Uyuni – there’s no end and there is no good-bye

We are here

“Here we are,” whispers Noemi. “Welcome to Uyuni, my fellow travellers.”

I have been waiting for years to get here, in the world’s largest salt desert. 10,000 miles are now creaking under the wheels of our jeep.

Crack, crack, crack. This is the first noise of Uyuni in my ears.

We are exploring a place that 40,000 years was a lake.

We are here and the ojos de salar are looking at us. They are holes in the salty surface from which water comes out. They are almost invisible and local legends say they swallowed caravans.

We are here now, but our image will disintegrate soon.

My soul starts to break

At Uyuni, the soul starts to break. My eyes fill with tears, with joy and emotion.

My fellow travellers and I fall silent.

I am sure that travelling has this effect on us: travelling in parts of the world like this leads us to question our place on this poor planet, which is rapidly disintegrating because of us.

I cannot remember how long we spent here. Everything expands: human beings disappear, the mind embraces the endless possibilities of hours.

My heart rate slows down, without any apparent motivation.

“Outro” – M83

I have now two of each of them

Then, I understand: our images are splitting.

It rained the night before our arrival. Only a few inches of water remain now on the crust. The surface is interrupted, from time to time, by salt pile-ups that look like small abandoned huts.

We are walking on the top of Incauasi’s island. It stands in the middle of Uyuni and its shape resembles that of a fish. I realise that there is nothing for hundreds of kilometres: a 360-degree-Nothingness, formed by 11 layers whose thickness that varies between 2 and 10 metres.

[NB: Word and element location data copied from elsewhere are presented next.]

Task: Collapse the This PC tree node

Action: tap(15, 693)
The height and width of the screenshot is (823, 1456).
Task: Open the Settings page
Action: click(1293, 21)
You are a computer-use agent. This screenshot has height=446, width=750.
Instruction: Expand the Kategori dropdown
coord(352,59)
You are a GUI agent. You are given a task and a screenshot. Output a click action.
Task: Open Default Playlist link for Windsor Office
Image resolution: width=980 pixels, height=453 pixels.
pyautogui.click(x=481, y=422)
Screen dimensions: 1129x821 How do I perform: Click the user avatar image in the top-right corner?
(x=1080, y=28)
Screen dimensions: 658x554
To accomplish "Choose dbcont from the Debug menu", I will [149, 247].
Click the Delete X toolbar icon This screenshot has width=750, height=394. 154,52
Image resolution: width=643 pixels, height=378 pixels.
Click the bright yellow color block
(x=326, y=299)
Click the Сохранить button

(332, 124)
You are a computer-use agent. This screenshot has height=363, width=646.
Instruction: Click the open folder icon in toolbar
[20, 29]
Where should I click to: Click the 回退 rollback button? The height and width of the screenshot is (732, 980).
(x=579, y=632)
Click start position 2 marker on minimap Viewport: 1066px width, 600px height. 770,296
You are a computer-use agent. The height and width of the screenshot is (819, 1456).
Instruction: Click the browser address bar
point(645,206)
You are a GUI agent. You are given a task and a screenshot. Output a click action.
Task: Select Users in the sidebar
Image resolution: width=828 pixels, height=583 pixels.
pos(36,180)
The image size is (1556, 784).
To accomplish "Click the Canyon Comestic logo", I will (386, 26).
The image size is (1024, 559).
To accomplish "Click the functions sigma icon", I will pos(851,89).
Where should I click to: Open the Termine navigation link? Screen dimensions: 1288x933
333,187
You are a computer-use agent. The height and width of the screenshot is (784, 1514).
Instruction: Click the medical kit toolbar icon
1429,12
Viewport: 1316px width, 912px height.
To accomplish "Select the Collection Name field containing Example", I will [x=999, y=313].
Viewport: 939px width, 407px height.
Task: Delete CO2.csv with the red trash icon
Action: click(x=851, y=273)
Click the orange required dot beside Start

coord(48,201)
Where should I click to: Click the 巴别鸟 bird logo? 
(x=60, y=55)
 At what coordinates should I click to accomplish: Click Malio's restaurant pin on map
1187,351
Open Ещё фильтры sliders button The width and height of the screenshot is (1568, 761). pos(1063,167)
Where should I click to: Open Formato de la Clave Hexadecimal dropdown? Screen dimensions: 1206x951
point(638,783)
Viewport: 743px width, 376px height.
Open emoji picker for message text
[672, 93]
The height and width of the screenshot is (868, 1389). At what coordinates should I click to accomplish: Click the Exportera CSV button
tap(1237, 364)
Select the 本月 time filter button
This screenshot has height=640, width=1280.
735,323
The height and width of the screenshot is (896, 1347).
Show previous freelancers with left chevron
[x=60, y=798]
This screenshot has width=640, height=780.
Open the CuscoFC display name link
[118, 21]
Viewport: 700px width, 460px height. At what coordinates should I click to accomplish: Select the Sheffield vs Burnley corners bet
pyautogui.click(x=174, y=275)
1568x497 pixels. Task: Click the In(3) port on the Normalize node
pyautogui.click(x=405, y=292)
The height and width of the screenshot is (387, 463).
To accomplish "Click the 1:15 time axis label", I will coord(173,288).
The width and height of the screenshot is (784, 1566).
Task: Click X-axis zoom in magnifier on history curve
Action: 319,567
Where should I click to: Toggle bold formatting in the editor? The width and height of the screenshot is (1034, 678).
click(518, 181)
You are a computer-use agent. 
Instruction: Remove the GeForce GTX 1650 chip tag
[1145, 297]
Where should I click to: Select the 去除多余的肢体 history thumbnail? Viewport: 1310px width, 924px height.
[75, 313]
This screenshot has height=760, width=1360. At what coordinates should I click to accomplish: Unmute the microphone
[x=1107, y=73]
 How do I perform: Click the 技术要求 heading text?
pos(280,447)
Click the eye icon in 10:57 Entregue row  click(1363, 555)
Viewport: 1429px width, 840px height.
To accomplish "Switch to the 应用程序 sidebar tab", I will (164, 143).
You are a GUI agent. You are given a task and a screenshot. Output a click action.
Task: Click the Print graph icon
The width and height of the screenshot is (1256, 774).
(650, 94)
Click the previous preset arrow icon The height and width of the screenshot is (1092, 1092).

How do you describe Nothingness?

How do you describe this place, where heaven and earth, thanks to the mirror created by the rain, blend? Travellers begin to travel towards an infinite horizon, by magic. I look at these wonderful companions with whom I came here. I look at them and I smile from under my orange sunglasses. This infinite mirror doubles them: I have now two of each of them.

It looks like they are about to take off and fly into the clouds.

Uyuni changes everything. Whoever you are at home, in the office or in your city shops, no longer has any sense here. Your reference points are no longer useful because the perspective fades away and shifts when you travel.

Another me was born in this colossal flat land, and I understood that if we advance confidently in the direction of our dreams, and endeavour to live the life which we have imagined, we will meet with a success unexpected in common hours. We will put some things behind, will pass an invisible boundary; new, universal, and more liberal laws will begin to establish themselves around and within us.